**TAREFAS E EXERCÍCIOS**
- A) Com base no texto sobre o livro Arqueogenealogias do Discurso do Norte, responda:
(i) Qual editora publicou o livro?
(ii) A qual universidade o autor está vinculado?
(iii) Com o pensamento de quem a perspectiva adotada pelo autor mantém forte diálogo?
- B) Traduza para o inglês esta frase do texto sobre o livro Arqueogenealogias do Discurso do Norte: "Mais do que um exercício acadêmico, o livro, publicado pela Pontes Editores, configura-se como uma tomada de posição: um gesto de resistência discursiva frente às verdades estabelecidas e às naturalizações que, cotidianamente, sustentam relações de dominação."
- C) Prossiga o texto sobre o livro Arqueogenealogias do Discurso do Norte a partir da última frase apresentada.

**TEXTO APRESENTADO**
<<<<

Arqueogenealogias do Discurso do Norte, do professor Thiago Barbosa Soares, da Universidade Federal do Tocantins, é uma obra de fôlego, comprometida não apenas com a análise crítica da linguagem, mas com o desvelamento dos mecanismos de poder que se infiltram silenciosamente nos discursos que moldam a realidade sociopolítica do Tocantins.

Mais do que um exercício acadêmico, o livro, publicado pela Pontes Editores, configura-se como uma tomada de posição: um gesto de resistência discursiva frente às verdades estabelecidas e às naturalizações que, cotidianamente, sustentam relações de dominação.

A partir da perspectiva da Análise Arqueogenealógica do Discurso — em forte diálogo com o pensamento de Michel Foucault —, o autor empreende um trabalho minucioso de escavação e desnaturalização dos enunciados midiáticos e políticos que circulam na região Norte, com ênfase particular no Estado do Tocantins.

Em cada capítulo, há um esforço contínuo de compreender como os discursos não apenas
refletem a realidade, mas sobretudo a produzem, disciplinando corpos, modelando subjetividades, e orientando condutas. Os conceitos que ancoram a análise — como governamentalidade, episteme,
dispositivo, objetivização e unidade de discurso — não são meramente evocados como
jargões acadêmicos, mas colocados a serviço de uma crítica que é ao mesmo tempo
epistemológica e política.

>>>>

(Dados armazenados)
<<<<

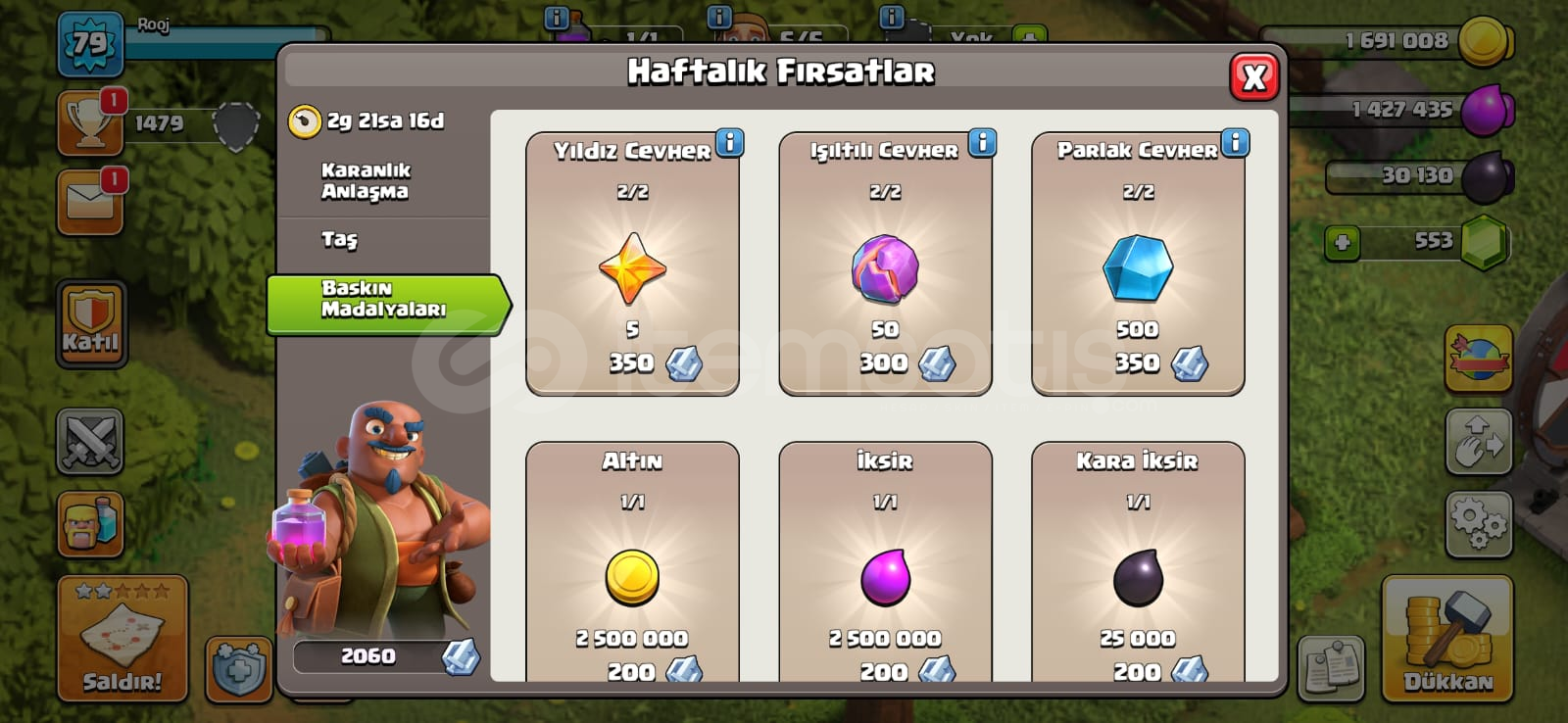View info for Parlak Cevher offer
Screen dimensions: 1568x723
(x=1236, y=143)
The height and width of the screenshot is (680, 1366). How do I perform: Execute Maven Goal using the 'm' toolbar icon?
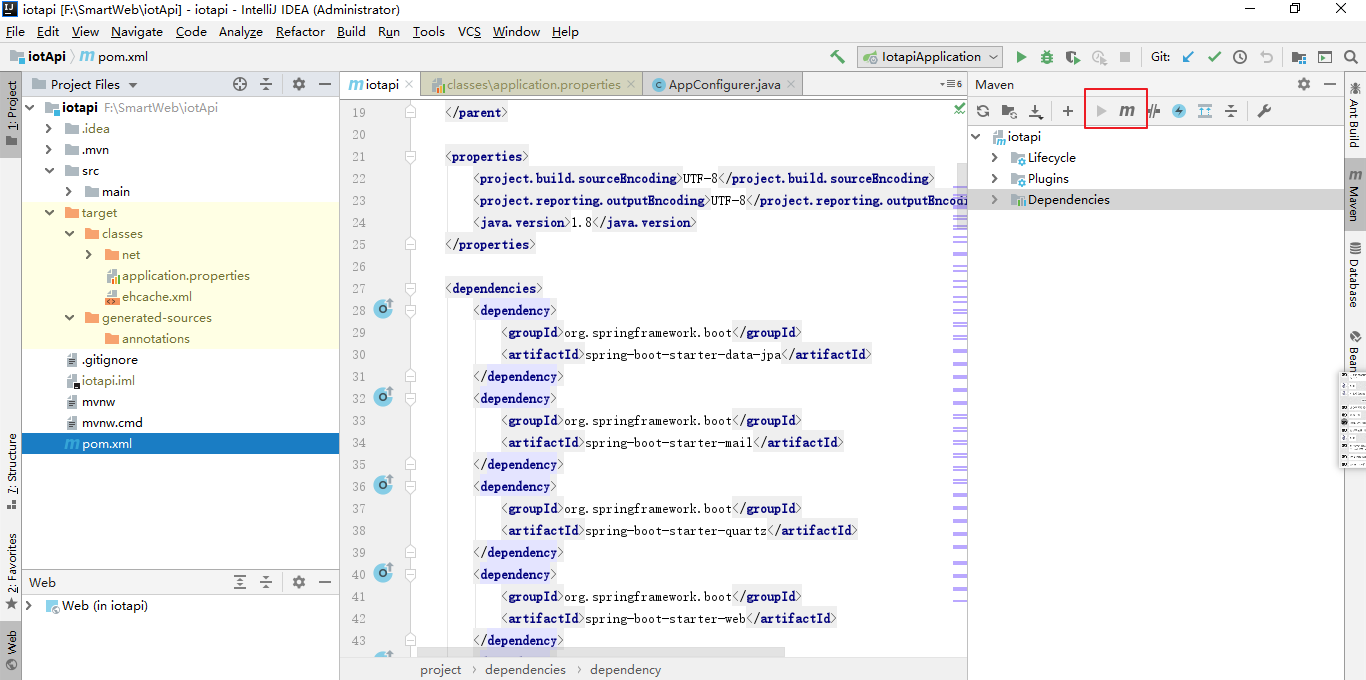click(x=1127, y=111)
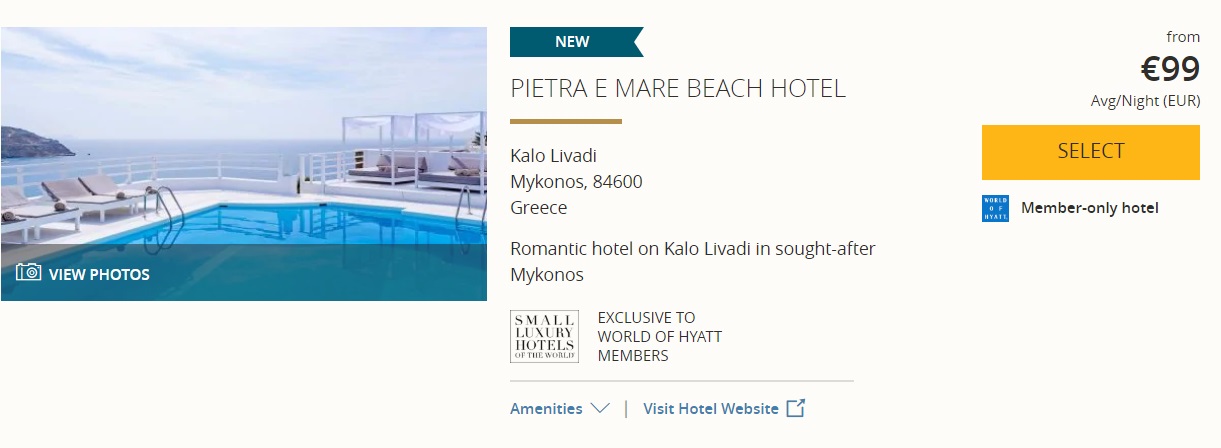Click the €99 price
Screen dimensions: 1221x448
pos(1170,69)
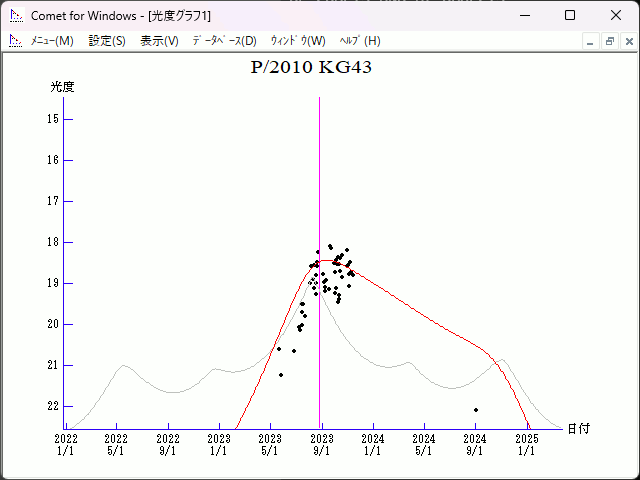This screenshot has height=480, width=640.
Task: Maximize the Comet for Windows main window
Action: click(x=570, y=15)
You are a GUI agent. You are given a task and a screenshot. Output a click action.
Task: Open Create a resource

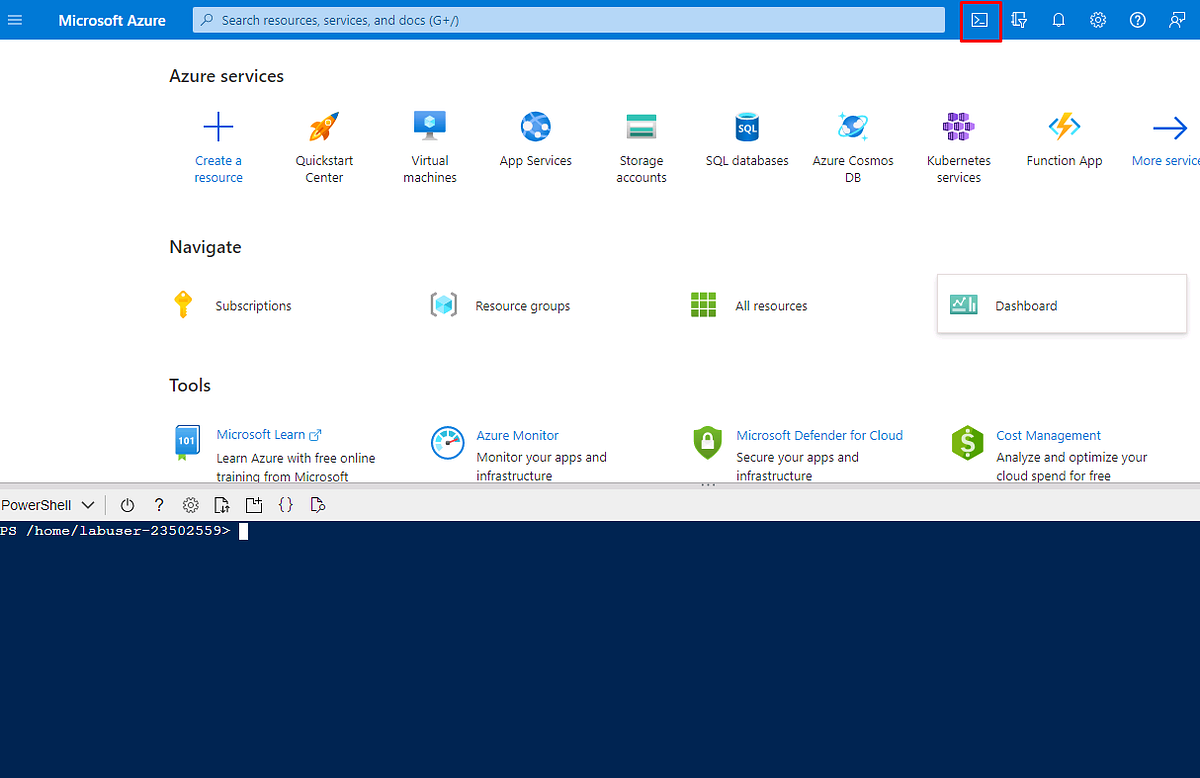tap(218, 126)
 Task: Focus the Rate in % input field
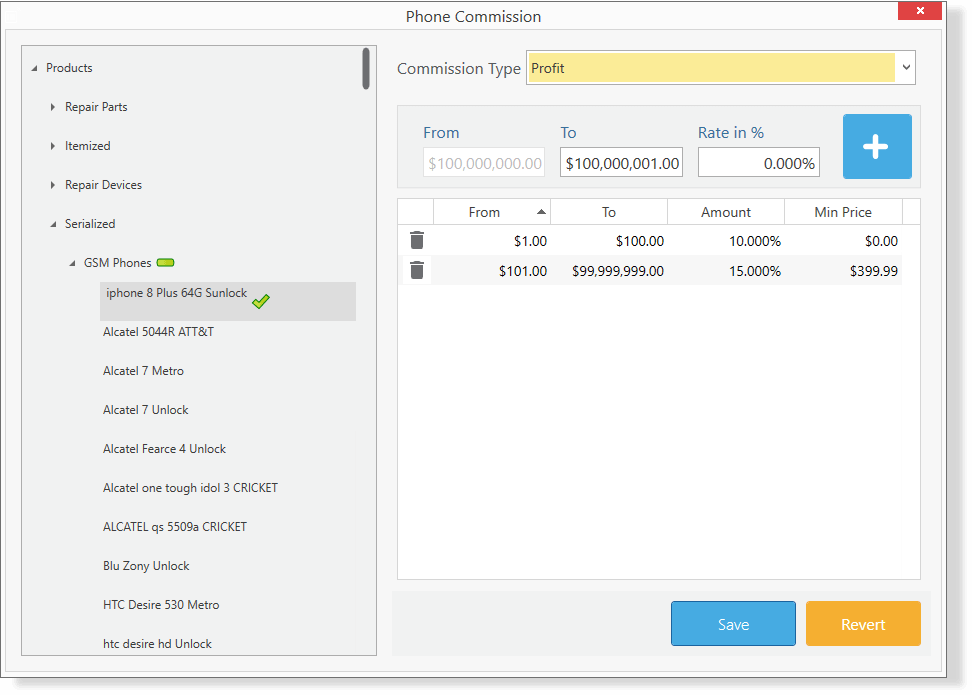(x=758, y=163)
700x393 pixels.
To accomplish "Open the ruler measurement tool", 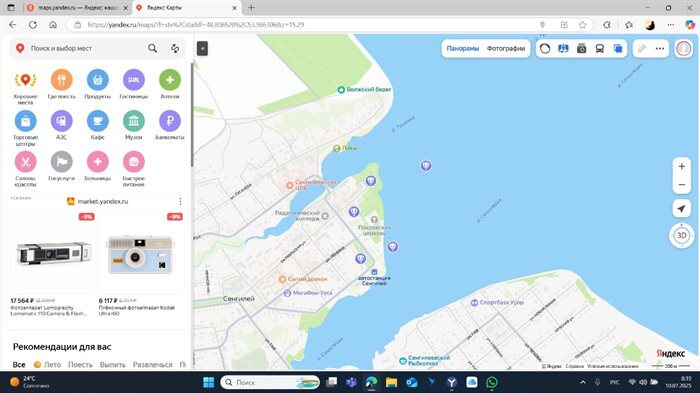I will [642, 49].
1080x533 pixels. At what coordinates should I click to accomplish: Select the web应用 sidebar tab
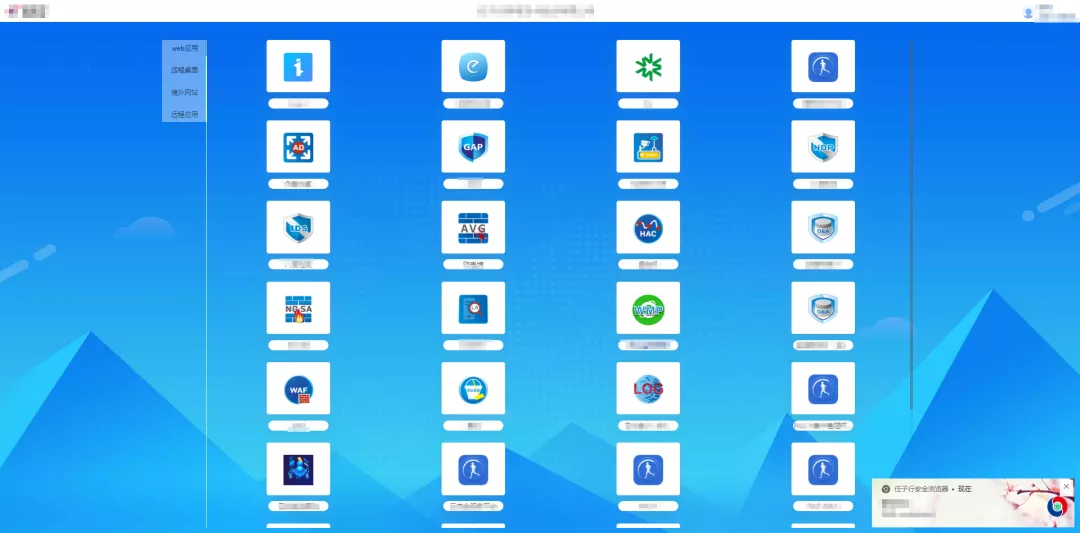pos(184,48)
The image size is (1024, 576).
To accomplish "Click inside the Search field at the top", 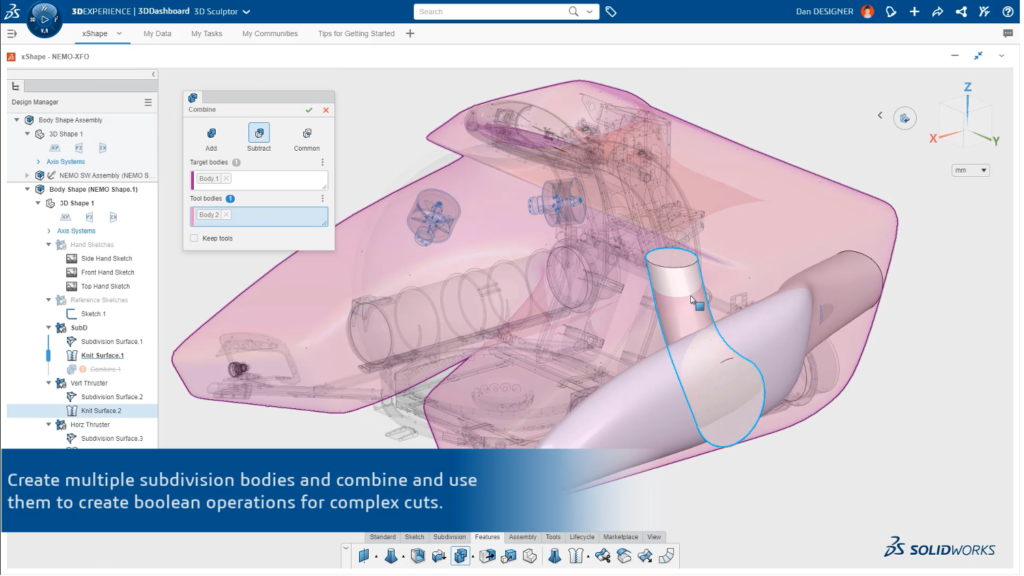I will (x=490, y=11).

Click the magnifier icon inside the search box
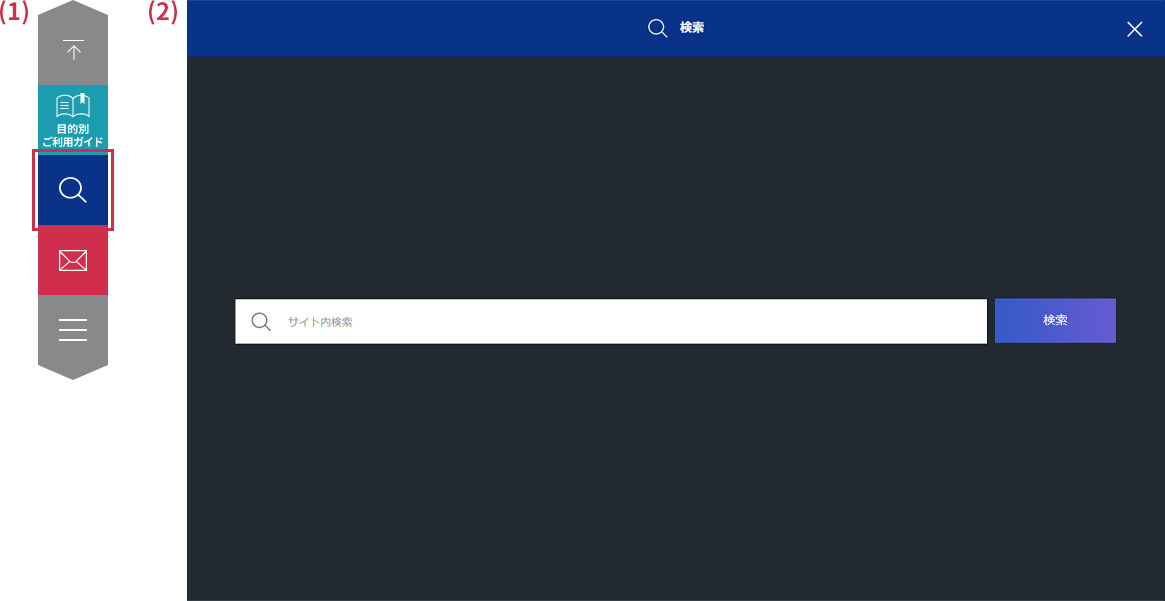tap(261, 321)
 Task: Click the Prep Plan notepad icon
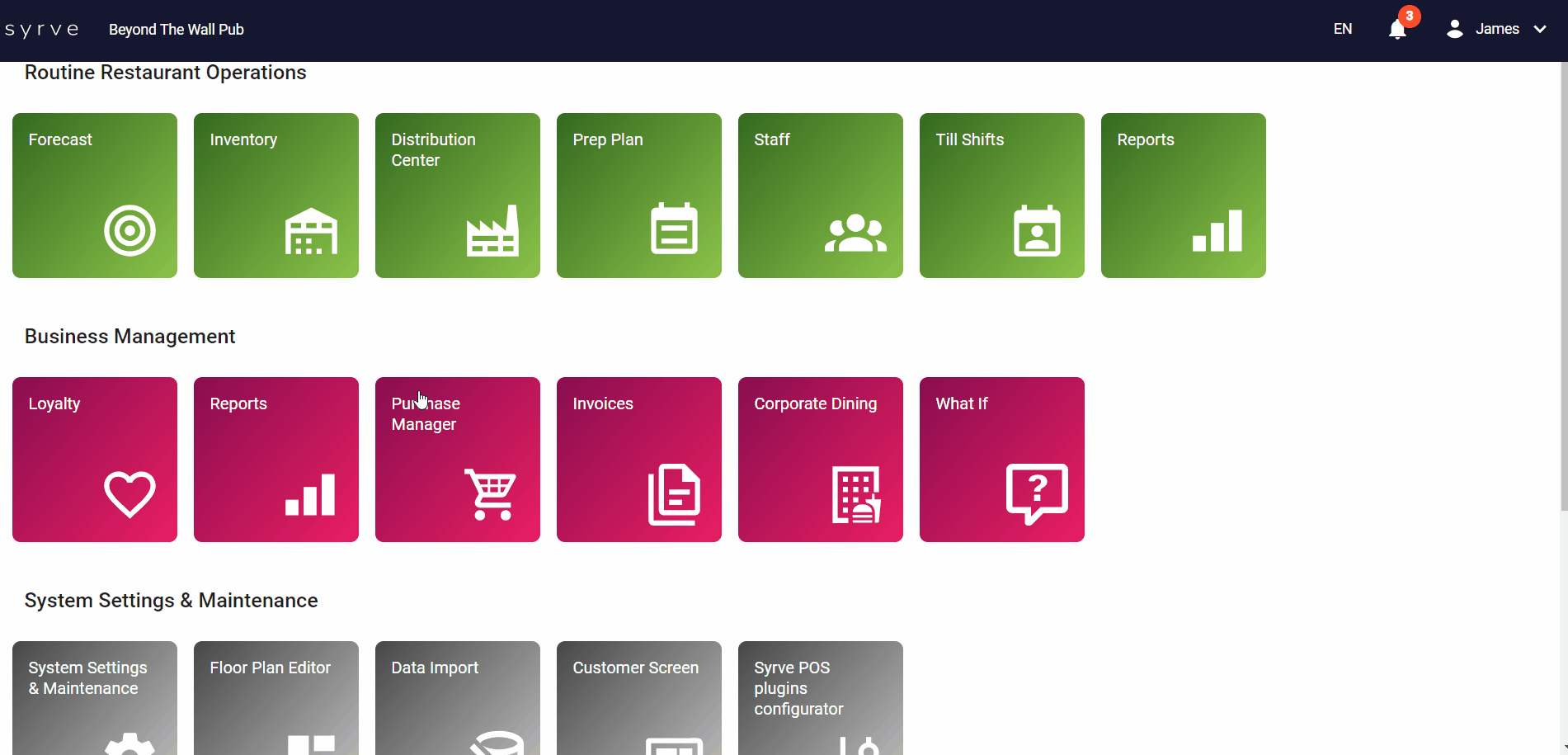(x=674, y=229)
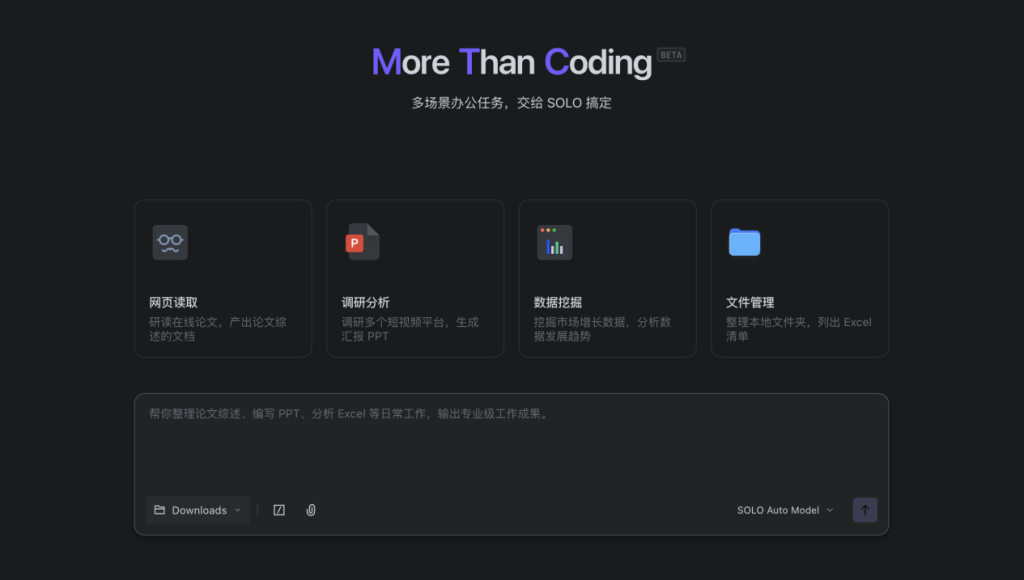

>>>>

**RESULTADOS DO EXERCÍCIO**
- A)
(i) Pontes Editores.
(ii) Universidade Federal do Tocantins.
(iii) Michel Foucault.

- B) More than an academic exercise, the book, published by Pontes Editores, takes shape as a stance: a gesture of discursive resistance against established truths and against the naturalizations that, day after day, sustain relations of domination.

- C)
O autor demonstra, com clareza teórica e sofisticação metodológica, como o discurso opera como campo de forças, como prática que incide sobre o real, instaurando verdades e apagando dissensos.

Ao longo dos capítulos, o autor percorre um amplo espectro temático, abordando desde o discurso político-midiático palmense até questões de gênero, raça, religião, segurança e educação, sempre com um olhar atento às articulações entre linguagem, poder e subjetivação. Em sua análise da matéria sobre a gestão do prefeito Eduardo Siqueira Campos, por exemplo, evidencia-se a tensão entre discursos de matriz populista e burocrática, em uma tessitura que revela as disputas pela legitimidade do poder local.

Já no estudo sobre a cobertura midiática da premiação do humorista Paulo Vieira, o autor desvela as estratégias de apagamento e a constituição de uma narrativa meritocrática que desconsidera as estruturas desiguais de acesso e visibilidade.

Cada capítulo atua como uma espécie de laboratório analítico em que o discurso é dissecado com precisão quase cirúrgica. Ao tratar da transparência pública, da militarização das escolas, das desigualdades de gênero, ou das representações raciais em eventos escolares, o autor não apenas interpreta o enunciado — ele o historiciza, o tensiona, o coloca em confronto com outros saberes e práticas que lhe dão sustentação ou resistência. Assim, a obra adquire também um valor pedagógico: ela ensina a ler o discurso em sua densidade política e histórica, a perceber o que está em jogo quando se fala — e, sobretudo, quando se cala.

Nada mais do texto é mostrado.